Although he was employed for many years in helicopter maintenance, he has not worked in 5 years because of his pain, which has caused his family significant financial stress. He also reports symptoms of depression.
He enjoys being active, spending time with his family, and going to church. He has not been able to go to family functions or church because he cannot sit for long periods of time and does not want to have to explain his pain to others, stating, “nobody understands.”
Mr. S used to enjoy bowling, hunting, and fishing but now spends the majority of his time watching television or playing computer games. He reports that he tried going back to bowling with his friends, but after one night it left him “laid out” for 2 days.
In the following section, we outline a representative 6-session CBT-CP plan for Mr. S that incorporates active coping through these interventions.
Session 1: Assessment and Goal Setting
In session 1, the focus is on assessment and goal setting. Pain assessment includes identification of functional goals and personal values; impact of pain on physical, emotional, and interpersonal functioning; assessment of quality of life; pain coping; and lastly, assessment of diversity factors that may impact treatment. Goal setting involves modifying functional goals into SMART goals. The following is an excerpt from session 1.

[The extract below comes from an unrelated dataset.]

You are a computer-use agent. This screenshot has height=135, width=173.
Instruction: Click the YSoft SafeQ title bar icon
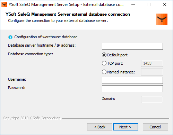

Therapist: Mr. S you have shared a lot about how pain impacts your life and how you have been coping. Let me summarize to make sure I got everything. Your goals are to be more active and to improve your physical health so that you can go back to work. Spending time with your family is very important to you, but you have not been able to because the pain gets in the way, especially if you have to do anything that requires sitting or standing too long. When you try to help around the house or be more active, you end up being “laid out” for days at a time, so you spend a lot of time avoiding activities that may hurt. The pain makes you feel frustrated and depressed, which makes it hard to be around other people especially since it’s stressful to explain your pain to other people. So far you found a few things to help with the pain, mainly resting, pain meds, and watching TV Does that about sum it up?
Mr. S: Yes, I think you got it all.
Therapist: Let’s spend some time talking more about the goals that you had mentioned earlier. Goals help guide our treatment and give us specific behaviors to work toward. When setting goals, we use a SMART goal format. Are you familiar?